Le coach Nikola Matijasevic, donnant les consignes à ses joueurs contres Asnières, le 13 décembre 2014. — C. Peoc'h / Rennes Volley 35

Sixième de Ligue B à l’issue de la première phase, le Rennes Volley 35 s’est incliné samedi dernier à Orange (3-0), en quart de finale aller des play-offs. Désireux de retrouver l’élite, un an après sa relégation, le club breton est dans l’obligation de vaincre à domicile, mardi (20 h).

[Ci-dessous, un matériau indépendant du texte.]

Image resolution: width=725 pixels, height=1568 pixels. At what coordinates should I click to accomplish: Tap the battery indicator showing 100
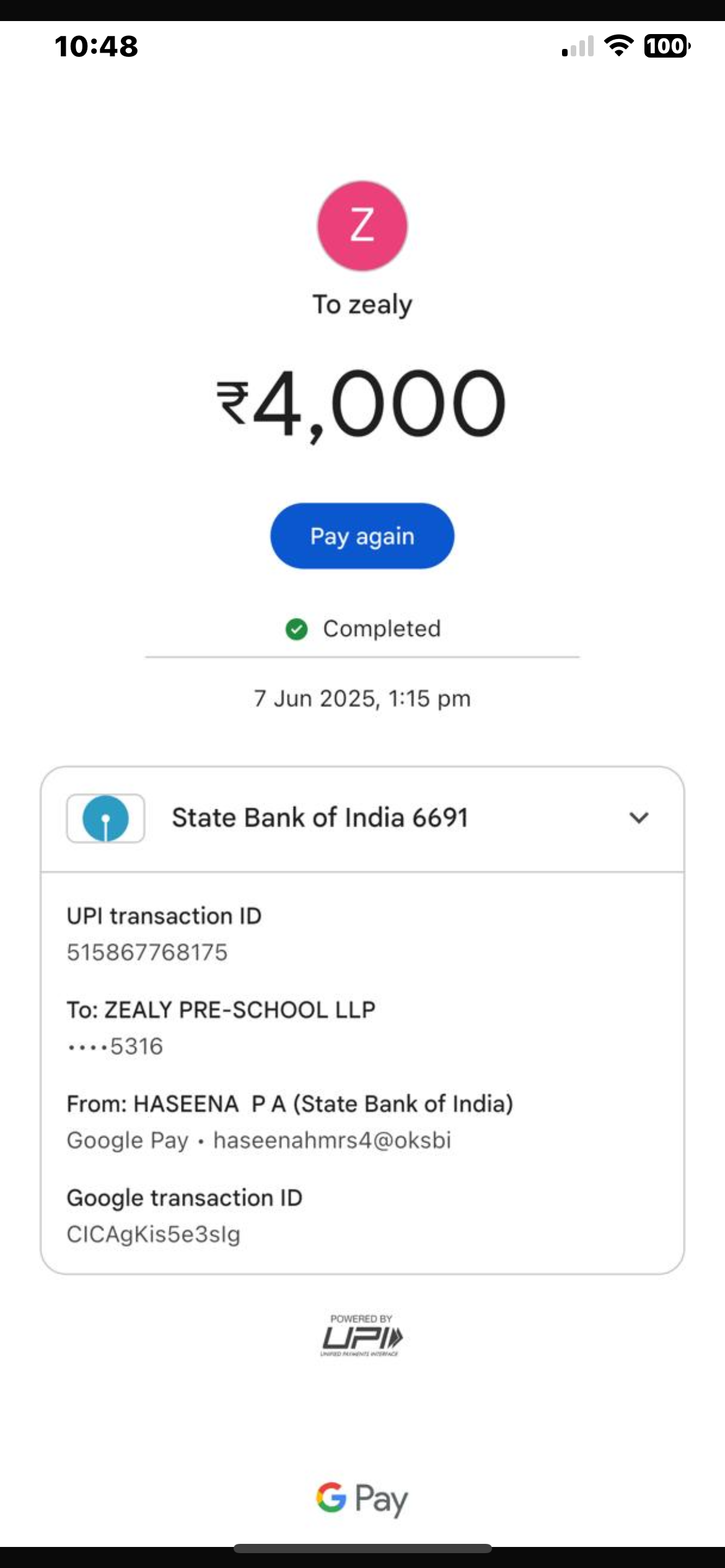pyautogui.click(x=667, y=46)
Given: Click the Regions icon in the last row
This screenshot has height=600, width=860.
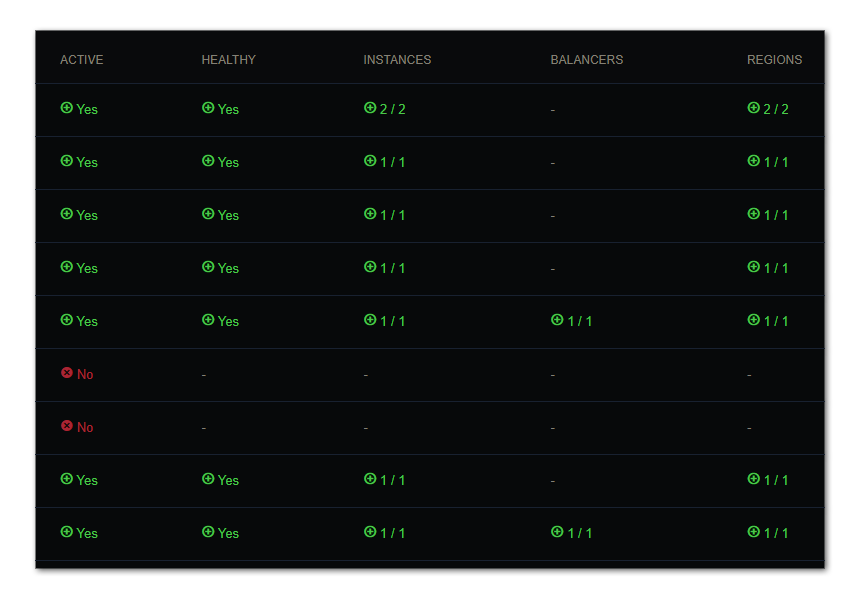Looking at the screenshot, I should click(753, 532).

En cas de succès, les joueurs de Nikola Matijasevic retourneraient dans le Vaucluse, vendredi, pour y disputer un match d’appui. En cas de défaite, la saison serait (déjà) terminée. Une seconde hypothèse que rejette en bloc l’entraîneur franco-serbe…

Comment abordez-vous ce match retour contre Orange, pour ce qui s’apparente comme le rendez-vous le plus important de l'année, jusqu’à maintenant ?

Pour nous, il n’y a rien de nouveau. On a connu cette situation tout au long de la saison, où chaque rencontre était décisive dans la course aux play-offs. Ce n’est qu’avant le déplacement à Martigues [le 28 mars], qu’on a su qu’on ne partirait pas trop tôt en vacances…

C’est donc un nouveau match couperet qui se présente. Si on perd, c’est fini pour nous, on le sait. On est comme un tennisman à un set zéro et 5-4 contre lui : on va servir pour rester dans la partie. On n’a pas eu beaucoup de temps pour préparer cette deuxième mi-temps, mais on espère en obtenir une troisième… comme les rugbymen (sic).

Le public rennais peut-il être le fameux 7e homme ?

Je ne sais pas quel impact [sur l’assistance] aura le fait de jouer en semaine, mais si les spectateurs viennent en nombre, ça ne pourra être que bénéfique pour nous. Surtout, on aura nos repères à Colette-Besson, notamment au service. Un domaine dans lequel on a péché ce week-end, sachant que leur salle est quand même très basse et mal éclairée. Les options sur nos engagements seront différentes, et j’espère que le problème majeur venait de là, à l’aller. On va vérifier ça demain.

Quel que soit son dénouement, l’exercice n’aura pas été de tout repos, entre blessures à répétition et démission de certains…

Déjà, ce n’est pas encore fini. On a l’occasion de renverser la vapeur face à l’équipe la plus hargneuse du championnat. On a perdu 3-0, mais quand on additionne les points, on n’en a que sept de retard [Orange s’est imposé 27-25, 25-22, 26-24]. Par conséquent, il est prématuré d’établir un bilan.

Tout ce que je peux dire, c’est que j’ai essayé de m’adapter à la situation. Les gars, eux, ont réagi collectivement, et croyez-moi, ce n’était pas chose aisée, d’autant qu’il a fallu aussi gérer la frustration de l’année précédente. Je pourrais écrire une thèse, là-dessus…

Vous êtes-vous déjà qualifié après avoir été mené 1-0, au cours de votre carrière ?

Ça s’est produit avec Chaumont, quand nous sommes montés en Ligue A [en 2012]. On avait perdu 3-0 à Nice, avant d’égaliser puis de remporter la belle, à chaque fois sur le score de 3-2. Mais ce n’est pas mon expérience qui va faire la différence, plutôt l’équipe…

Votre effectif sera-t-il au complet ?

Sur le plan médical, tout le monde sera prêt. Ne reste plus qu’à l’être également sur le plan mental.